Task requirements:
Check each line of the entries below for the word "Switch", and copy the lines that have it.

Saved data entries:
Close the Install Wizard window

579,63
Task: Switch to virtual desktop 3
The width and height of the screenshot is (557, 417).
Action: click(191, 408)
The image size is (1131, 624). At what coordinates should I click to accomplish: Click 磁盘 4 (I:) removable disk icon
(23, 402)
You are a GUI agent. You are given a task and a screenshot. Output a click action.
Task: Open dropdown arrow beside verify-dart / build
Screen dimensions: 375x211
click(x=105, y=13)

==

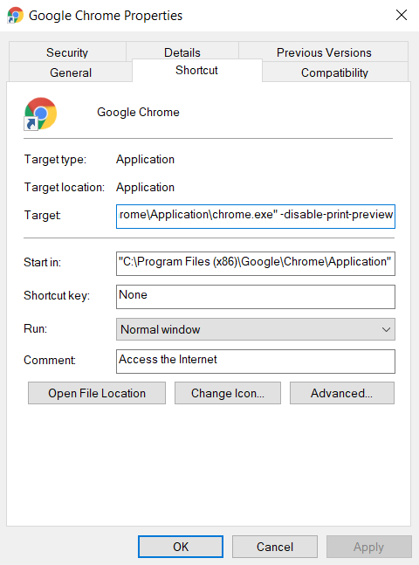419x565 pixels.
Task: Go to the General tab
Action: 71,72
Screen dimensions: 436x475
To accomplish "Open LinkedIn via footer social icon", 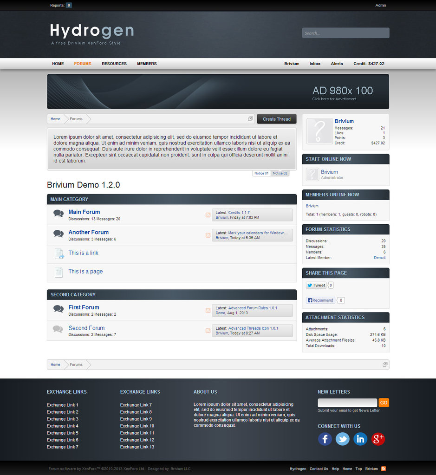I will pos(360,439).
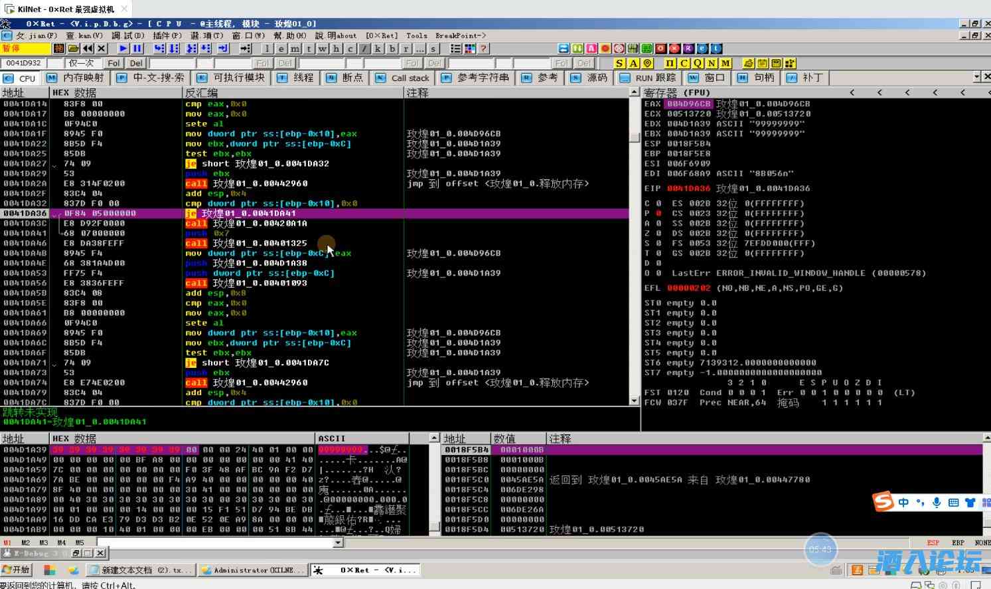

* * *

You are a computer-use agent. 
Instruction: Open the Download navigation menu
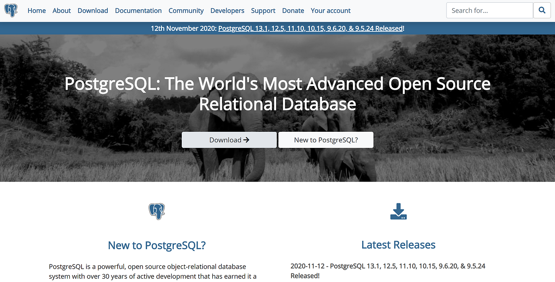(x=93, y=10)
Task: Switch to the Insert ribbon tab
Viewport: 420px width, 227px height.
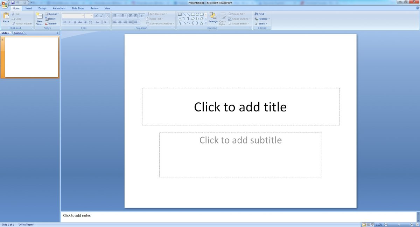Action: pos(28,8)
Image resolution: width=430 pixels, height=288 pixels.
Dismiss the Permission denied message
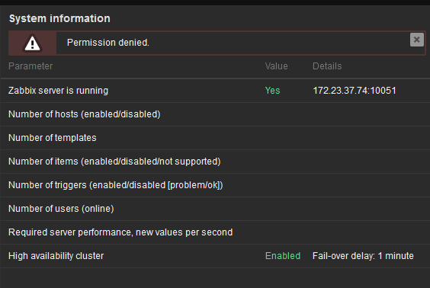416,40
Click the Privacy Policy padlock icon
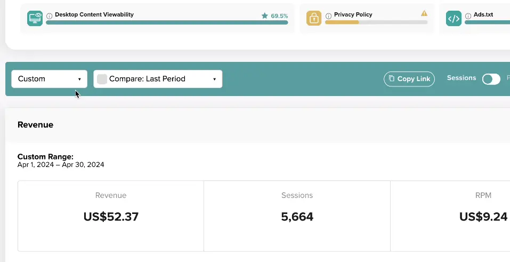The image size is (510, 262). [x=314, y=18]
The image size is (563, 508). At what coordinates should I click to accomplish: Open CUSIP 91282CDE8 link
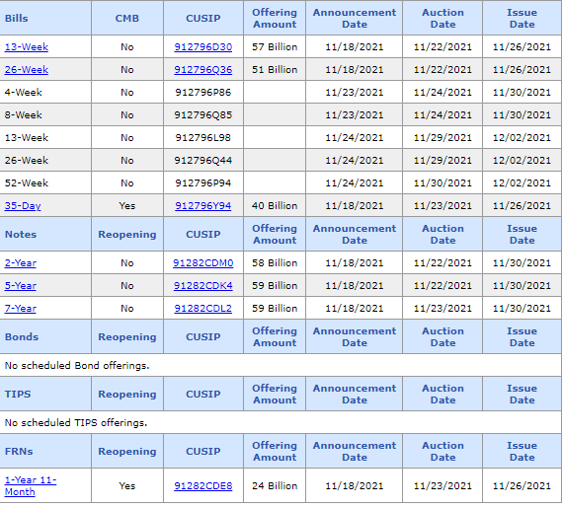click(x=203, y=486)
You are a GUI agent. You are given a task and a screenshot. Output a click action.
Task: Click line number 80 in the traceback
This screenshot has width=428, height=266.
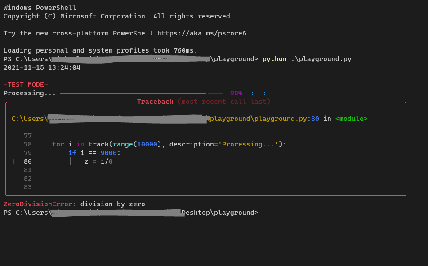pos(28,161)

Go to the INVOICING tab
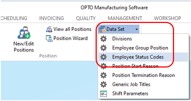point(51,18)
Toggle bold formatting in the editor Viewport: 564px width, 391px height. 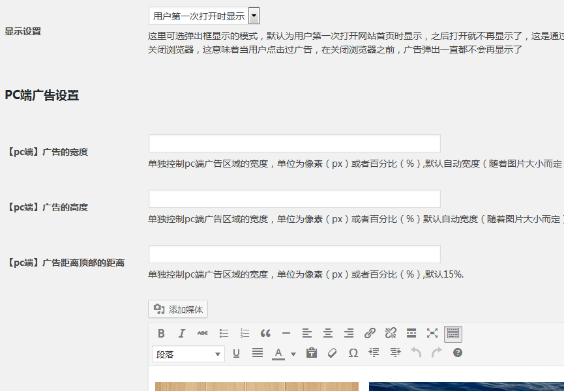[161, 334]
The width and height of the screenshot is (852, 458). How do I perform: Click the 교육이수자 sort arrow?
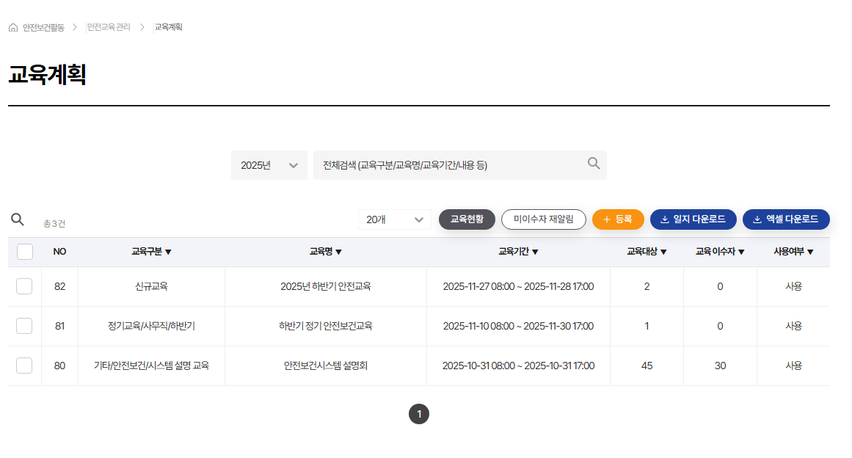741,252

Output of the task:
Task: Switch to virtual desktop 3
Task: Switch to the Insert ribbon tab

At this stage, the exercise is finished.